I had not seen a deer since 10-2 so I gave a little rattling a try(synthetic). Had a nice 8 point come in at 9am about 15 minutes after. Only deef seen.


----------



## Fisherman6 (Sep 1, 2009)

Namrock said:


> We are pulling up camp after this morning's hunt and heading back home. We're cutting our trip a couple days short. I personally have seen 4 does & fawns total. By the traffic at the public parking lots here, I'm sure Southern ohio is great spot to deer hunt. Well, they can have it lol.
> My personal assessment =
> View attachment 862736


Was planning on heading down late next week, but maybe I will change my plans. I don’t have anything into it yet so it would be easy to do. Thanks for the report! 


Sent from my iPhone using Michigan Sportsman


----------



## fishinfanatic19 (Jun 4, 2014)

One 3 pointer at 9:45 that’s it


----------



## Fisherman6 (Sep 1, 2009)

I will be out after work today. Be limited on time, so most likely will head to a pre set location that’s good for the wind. Vacation is coming….. 

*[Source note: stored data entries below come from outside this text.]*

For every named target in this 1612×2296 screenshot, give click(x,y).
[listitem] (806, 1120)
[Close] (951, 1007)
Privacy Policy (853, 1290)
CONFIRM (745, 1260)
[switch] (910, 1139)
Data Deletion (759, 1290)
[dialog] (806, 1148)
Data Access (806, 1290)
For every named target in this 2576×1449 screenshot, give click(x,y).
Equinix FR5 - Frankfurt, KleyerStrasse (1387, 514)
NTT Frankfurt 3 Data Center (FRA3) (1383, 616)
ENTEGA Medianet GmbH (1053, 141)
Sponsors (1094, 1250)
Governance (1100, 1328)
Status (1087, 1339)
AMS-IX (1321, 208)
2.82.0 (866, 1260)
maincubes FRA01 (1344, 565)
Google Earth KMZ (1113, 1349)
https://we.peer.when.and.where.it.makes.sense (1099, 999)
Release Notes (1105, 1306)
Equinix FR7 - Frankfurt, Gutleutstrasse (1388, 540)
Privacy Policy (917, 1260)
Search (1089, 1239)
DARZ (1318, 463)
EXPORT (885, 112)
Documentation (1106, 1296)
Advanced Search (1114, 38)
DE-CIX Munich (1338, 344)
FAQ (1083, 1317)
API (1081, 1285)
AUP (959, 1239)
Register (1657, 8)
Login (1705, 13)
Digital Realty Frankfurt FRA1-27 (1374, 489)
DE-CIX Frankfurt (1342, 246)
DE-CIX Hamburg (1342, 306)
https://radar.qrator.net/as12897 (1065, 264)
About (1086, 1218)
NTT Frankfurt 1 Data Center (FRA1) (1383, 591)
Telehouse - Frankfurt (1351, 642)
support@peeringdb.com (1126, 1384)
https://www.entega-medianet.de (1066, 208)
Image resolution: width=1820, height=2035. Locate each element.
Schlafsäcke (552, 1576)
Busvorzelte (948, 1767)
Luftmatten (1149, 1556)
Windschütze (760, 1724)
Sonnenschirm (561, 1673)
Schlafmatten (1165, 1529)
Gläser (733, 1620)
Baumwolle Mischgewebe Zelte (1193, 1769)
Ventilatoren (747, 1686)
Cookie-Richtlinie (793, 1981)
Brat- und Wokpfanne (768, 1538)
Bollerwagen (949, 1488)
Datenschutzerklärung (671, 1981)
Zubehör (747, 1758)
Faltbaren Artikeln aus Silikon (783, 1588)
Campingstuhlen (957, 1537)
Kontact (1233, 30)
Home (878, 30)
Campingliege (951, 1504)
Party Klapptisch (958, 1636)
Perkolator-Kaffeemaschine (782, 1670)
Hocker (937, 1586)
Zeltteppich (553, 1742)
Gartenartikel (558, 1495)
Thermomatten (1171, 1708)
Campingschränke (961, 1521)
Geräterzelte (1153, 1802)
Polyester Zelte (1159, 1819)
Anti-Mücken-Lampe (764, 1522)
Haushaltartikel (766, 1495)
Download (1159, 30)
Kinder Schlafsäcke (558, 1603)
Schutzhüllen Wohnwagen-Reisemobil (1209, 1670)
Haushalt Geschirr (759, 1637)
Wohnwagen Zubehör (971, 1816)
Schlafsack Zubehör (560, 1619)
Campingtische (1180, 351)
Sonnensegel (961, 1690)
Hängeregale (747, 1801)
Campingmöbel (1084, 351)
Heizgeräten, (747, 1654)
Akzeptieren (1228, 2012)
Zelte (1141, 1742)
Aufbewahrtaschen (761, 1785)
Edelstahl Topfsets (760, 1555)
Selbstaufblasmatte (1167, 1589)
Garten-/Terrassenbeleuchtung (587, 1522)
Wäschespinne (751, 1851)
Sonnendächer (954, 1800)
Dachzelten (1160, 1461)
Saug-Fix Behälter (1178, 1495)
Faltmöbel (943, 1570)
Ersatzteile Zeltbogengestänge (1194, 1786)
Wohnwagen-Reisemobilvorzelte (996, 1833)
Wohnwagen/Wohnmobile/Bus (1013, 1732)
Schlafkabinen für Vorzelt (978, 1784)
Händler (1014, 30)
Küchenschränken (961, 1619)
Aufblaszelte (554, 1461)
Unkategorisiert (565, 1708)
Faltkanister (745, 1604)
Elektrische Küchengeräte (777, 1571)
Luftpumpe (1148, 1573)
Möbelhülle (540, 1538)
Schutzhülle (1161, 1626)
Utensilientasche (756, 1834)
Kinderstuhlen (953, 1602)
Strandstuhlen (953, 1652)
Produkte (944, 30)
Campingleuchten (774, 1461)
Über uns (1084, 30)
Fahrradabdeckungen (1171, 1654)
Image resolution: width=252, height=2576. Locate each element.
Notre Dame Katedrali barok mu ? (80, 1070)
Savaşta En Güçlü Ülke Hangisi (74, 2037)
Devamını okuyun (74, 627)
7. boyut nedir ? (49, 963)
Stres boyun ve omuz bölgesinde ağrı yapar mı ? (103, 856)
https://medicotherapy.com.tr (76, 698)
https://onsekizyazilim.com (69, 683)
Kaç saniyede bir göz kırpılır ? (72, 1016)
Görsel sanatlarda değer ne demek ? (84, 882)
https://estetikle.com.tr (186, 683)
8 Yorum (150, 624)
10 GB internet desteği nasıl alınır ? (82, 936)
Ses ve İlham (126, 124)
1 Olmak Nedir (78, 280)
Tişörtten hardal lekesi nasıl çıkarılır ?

Sent from my iPhone using Michigan Sportsman


----------



## Bow hunter on a Mission (Oct 15, 2017)

zimmzala said:


> I've seen a few does but that's it. I planned on siting all day however my hawk saddle platform decided to break this morning. So I guess I'm running to jays here in a few.
> View attachment 862779


Had the same exact problem with that platform. That tubed aluminum is just to cheap for the amount of pressure that they have to take. Get the predator from tethrd it’s expensive but worth it. This was my hawk platform after about 2 uses before the season even started. My predator is still going strong 2 years later. 

View attachment 862781




Sent from my iPhone using Michigan Sportsman


----------



## old graybeard (Jan 19, 2006)

BigDanny said:


> Connected with this one last night. What a difference a week makes. Good luck to everyone getting after it today.
> View attachment 862730


Congrats


----------



## On Target (Jun 10, 2007)

Heard chasing earlier, got my heart pumping, then they appeared. Doe with fawn being chased by small buck. He leaves then doe and fawn decide to bed 20 yards from me for half hour. That's it, getting down shortly. Leaf duty when I get home.


----------



## LabtechLewis (Nov 20, 2008)

I'm done. Pretty weak.


----------



## thill (Aug 23, 2006)

HunterJake22 said:


> big buck down. ya im the moon thread guy, suck it haters


The stars were aligned for you! Congrats on a beautiful buck!


----------



## mofo (Oct 9, 2009)

Just a little foggy this morning


----------



## Sprytle (Jan 8, 2005)

Thats enough for this morning. Had a deer blow at me before light as I was getting to my spot. Saw a few up by the corn edge shortly after light. Saw one decent buck at about 9:30 up by the edge and turned the can over a couple times and he stopped for a bit then just turned and headed back the way he came. Had a small doe being followed by a spike a little after 10:00, that was it. Beautiful morning!
Congrats to all who scored!!
Ill be out at a different property this afternoon. 
Good Luck All!
Time to catch up on LFTS!


----------



## Fisherman6 (Sep 1, 2009)

ottertrapper said:


> I wouldn’t change your plans off one report. It’s still early it’s gonna heat up down there very soon. My buddy is there now said many new scrapes today since yesterday. It’s almost go time


I most likely will still go, I have some intel from scouting and hunting from last year, and am completely mobile and willing to grind and go deep. 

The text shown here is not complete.